What is being asked
Within the entries below, count the lines that hold the string "group" and give only that number.

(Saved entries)
┄┄┄┄┄┄

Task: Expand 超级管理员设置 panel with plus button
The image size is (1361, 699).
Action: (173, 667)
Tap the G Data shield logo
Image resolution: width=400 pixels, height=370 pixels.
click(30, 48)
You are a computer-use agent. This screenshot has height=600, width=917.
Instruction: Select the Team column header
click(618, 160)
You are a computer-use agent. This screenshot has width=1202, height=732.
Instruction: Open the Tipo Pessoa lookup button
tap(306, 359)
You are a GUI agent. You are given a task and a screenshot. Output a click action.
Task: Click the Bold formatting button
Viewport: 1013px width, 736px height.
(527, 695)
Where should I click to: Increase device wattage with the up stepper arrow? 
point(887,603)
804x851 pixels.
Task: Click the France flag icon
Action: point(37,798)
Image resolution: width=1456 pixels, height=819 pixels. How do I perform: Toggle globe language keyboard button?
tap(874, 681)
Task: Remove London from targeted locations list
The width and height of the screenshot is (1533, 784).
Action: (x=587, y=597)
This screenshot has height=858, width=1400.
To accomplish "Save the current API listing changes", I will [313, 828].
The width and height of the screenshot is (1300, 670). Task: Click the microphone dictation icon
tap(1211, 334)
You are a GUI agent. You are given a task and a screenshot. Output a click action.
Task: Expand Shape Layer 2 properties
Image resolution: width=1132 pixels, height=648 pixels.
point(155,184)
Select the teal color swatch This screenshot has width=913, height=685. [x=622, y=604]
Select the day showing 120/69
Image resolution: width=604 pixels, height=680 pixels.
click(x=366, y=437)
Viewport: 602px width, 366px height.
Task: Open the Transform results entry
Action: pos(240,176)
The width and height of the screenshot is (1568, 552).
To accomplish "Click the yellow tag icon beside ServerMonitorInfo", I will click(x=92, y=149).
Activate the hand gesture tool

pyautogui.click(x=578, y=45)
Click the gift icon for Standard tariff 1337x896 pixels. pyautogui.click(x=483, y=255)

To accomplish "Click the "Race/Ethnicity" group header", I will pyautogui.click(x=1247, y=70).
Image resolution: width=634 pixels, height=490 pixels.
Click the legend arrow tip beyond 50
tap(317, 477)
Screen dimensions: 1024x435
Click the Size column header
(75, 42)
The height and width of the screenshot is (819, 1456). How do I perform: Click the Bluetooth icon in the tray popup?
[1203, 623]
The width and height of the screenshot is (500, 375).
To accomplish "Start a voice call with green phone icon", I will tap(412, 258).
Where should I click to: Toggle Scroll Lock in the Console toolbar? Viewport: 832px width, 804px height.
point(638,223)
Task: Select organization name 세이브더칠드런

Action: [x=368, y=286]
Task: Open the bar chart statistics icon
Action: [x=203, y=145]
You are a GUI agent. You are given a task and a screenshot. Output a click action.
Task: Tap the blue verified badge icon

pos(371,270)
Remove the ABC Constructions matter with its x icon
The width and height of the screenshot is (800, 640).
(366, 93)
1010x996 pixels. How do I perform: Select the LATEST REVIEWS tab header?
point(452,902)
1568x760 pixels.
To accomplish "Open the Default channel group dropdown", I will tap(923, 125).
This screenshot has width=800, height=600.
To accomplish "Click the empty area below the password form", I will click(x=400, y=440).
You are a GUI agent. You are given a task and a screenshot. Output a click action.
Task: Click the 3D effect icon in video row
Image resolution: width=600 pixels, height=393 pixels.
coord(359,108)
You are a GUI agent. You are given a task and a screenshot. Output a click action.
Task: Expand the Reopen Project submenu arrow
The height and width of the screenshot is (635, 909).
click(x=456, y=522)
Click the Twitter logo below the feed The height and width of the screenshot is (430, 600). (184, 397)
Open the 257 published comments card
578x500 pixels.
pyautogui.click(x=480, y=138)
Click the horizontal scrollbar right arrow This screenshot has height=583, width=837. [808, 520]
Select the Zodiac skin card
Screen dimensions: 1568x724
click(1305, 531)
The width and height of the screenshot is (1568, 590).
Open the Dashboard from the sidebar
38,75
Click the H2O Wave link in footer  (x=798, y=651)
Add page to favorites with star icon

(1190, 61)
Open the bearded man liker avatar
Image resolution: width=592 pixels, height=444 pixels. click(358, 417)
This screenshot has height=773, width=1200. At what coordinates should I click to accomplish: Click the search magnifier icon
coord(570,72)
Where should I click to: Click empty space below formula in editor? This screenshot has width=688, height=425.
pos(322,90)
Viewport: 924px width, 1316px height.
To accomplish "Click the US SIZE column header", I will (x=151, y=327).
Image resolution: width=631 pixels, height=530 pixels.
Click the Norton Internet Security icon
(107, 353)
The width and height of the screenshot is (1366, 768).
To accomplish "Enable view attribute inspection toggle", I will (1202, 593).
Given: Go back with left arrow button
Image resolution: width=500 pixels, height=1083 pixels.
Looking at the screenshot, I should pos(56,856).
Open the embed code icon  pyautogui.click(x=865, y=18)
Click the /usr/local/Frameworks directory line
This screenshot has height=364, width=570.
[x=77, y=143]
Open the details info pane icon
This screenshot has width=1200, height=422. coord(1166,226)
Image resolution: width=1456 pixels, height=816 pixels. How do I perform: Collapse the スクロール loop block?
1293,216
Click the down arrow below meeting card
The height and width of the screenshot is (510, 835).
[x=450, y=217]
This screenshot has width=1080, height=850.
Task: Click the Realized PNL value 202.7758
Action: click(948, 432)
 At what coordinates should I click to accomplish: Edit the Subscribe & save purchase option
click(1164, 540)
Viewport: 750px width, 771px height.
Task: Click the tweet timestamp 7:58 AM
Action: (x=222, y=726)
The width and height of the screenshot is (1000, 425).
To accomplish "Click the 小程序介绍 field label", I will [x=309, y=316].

┄┄┄┄┄┄

Solution below
2